### Directions for this task
Give back the line below containing "The height and width of the screenshot is (587, 891)." and every later line, exactly.

### Records for the exercise

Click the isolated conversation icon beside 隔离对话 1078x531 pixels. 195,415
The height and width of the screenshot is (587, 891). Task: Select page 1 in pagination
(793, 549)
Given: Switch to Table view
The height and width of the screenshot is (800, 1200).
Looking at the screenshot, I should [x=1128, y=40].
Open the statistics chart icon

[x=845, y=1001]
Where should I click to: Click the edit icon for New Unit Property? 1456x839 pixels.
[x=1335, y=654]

### Worked solution
The height and width of the screenshot is (587, 891). Task: Select page 1 in pagination
(793, 549)
Given: Switch to Table view
The height and width of the screenshot is (800, 1200).
Looking at the screenshot, I should [x=1128, y=40].
Open the statistics chart icon

[x=845, y=1001]
Where should I click to: Click the edit icon for New Unit Property? 1456x839 pixels.
[x=1335, y=654]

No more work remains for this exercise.